Per una pernacchia tra ragazzini sei anni di processi

Eduardo Di Filippo nella famosa scena de "L'oro di Napoli" in cui dà una lezione di pernacchio.
Eduardo Di Filippo nella famosa scena de "L'oro di Napoli" in cui dà una lezione di pernacchio.

NAPOLI. – La vicenda, accaduta a Napoli, risale a qualche anno fa e dimostra come la voglia di Giustizia possa tradursi in uno spreco di risorse, ma anche in una sentenza della Suprema Corte singolare: tutto nasce per una pernacchia, “rumore volgare”, stando al vocabolario, che si produce “emettendo un forte soffio d’aria tra le labbra serrate”.

La variante napoletana è il “pernacchio”, ma la sostanza e anche il fine non cambiano: viene utilizzato, il pernacchio, per deridere o sbeffeggiare qualcuno, ma è diventato arte ne “L’oro di Napoli”, con la celeberrima lezione impartita da Eduardo De Filippo ad alcuni amici vogliosi di vendicarsi di un nobile irriguardoso.

La querelle, in questione, che ha costretto la giustizia a pronunciarsi ben cinque volte, vede protagonisti due fratellini e una loro compagna di scuola. I ragazzini, con cadenza giornaliera, attendevano la compagnetta di classe e appena questa faceva capolino pronunciavano a gran voce il suo cognome seguito da un fragoroso pernacchio.

Un gesto inequivocabilmente sgradevole, anche se vede protagonisti dei minori, che non è andato giù alla mamma della ragazzina la quale, dopo reiterati e inutili tentativi di far desistere i due fratellini, alla fine, ha deciso di denunciarli.

L’iter giudiziario, durante il quale sono stati anche ascoltati una decina di testimoni, si è concluso dopo ben sei anni, precisamente il 25 febbraio. E soprattutto dopo ben cinque pronunciamenti dell’autorità giudiziaria: il primo è del gup del Tribunale per i minorenni che ha disposto il rinvio a giudizio; il secondo è del Tribunale per i minorenni che ha deciso per il “perdono giudiziale”, riconoscendo contestualmente la penale responsabilità, quindi comunque una condanna. Poi c’è stato il verdetto della Corte d’appello per i minorenni che ha confermato il “perdono giudiziale”.

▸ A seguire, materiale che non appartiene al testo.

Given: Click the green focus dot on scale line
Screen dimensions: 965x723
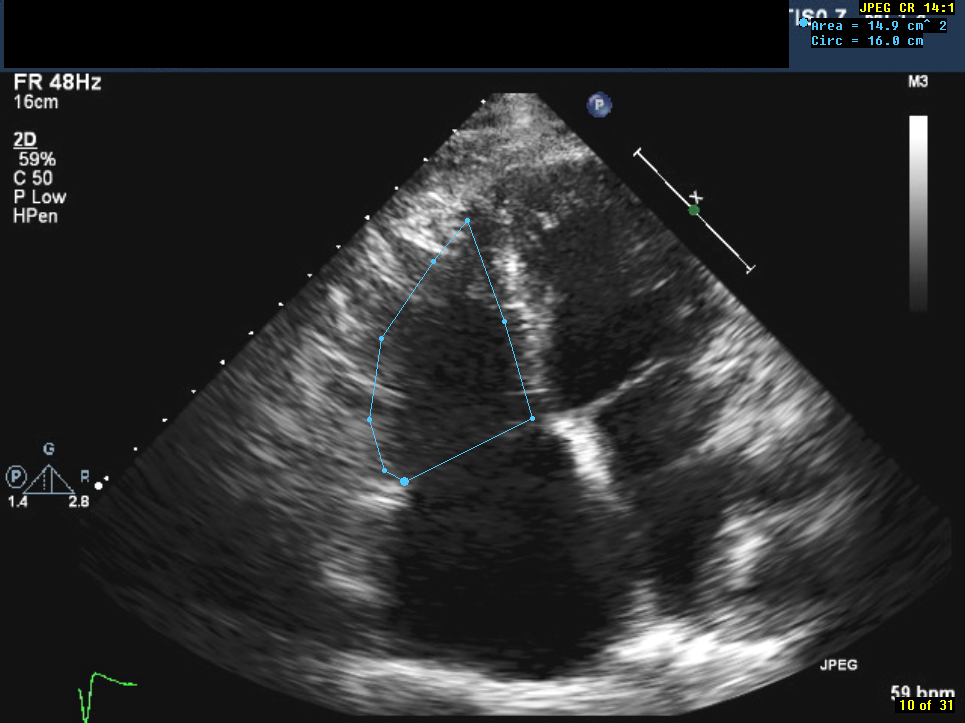Looking at the screenshot, I should point(693,210).
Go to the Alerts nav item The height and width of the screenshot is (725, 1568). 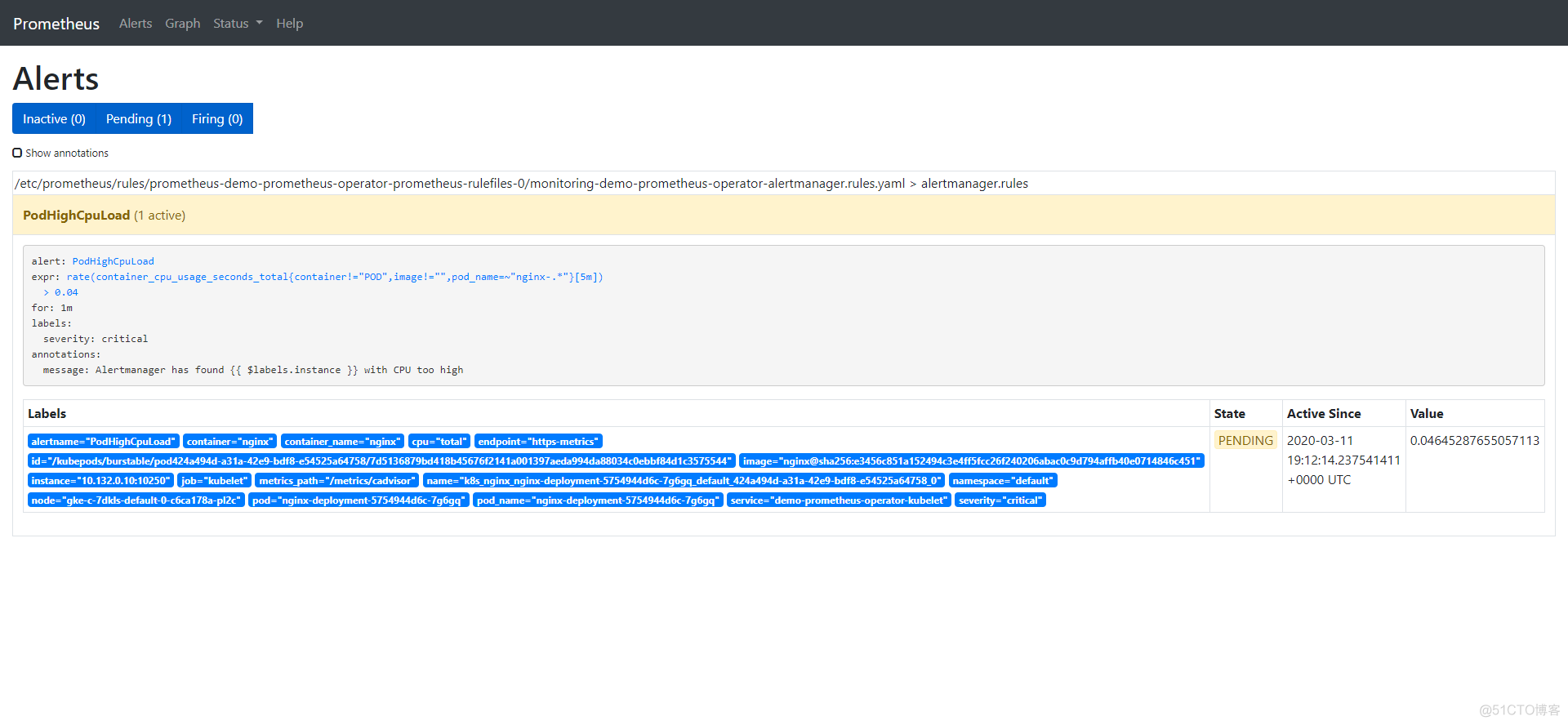(136, 24)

Il ricorso alla Corte di Cassazione ha però annullato quest’ultima decisione, con un rinvio alla Corte d’appello, ritenendo che il pernacchio non può essere considerato come una forma di molestia (era appunto questa la contestazione nei confronti dei due fratellini) mancando il requisito dell’offensività. I giudici d’appello, rifacendosi a questo orientamento, hanno pronunciato l’ultimo e definitivo verdetto, dichiarando l’estinzione del reato per irrilevanza penale del fatto (il pernacchio).

“La questione – spiega l’avvocato Silvio Auriemma, legale di una delle due parti in causa – da un punto di vista professionale porta a un certo grado di soddisfazione, perché si tratta di una questione ‘filosofica’ insita nella cultura napoletana. D’altro canto resta l’amarezza, però, per avere ingolfato il sistema giustizia con una questione quasi bagatellare, seppure foriera di sorrisi”.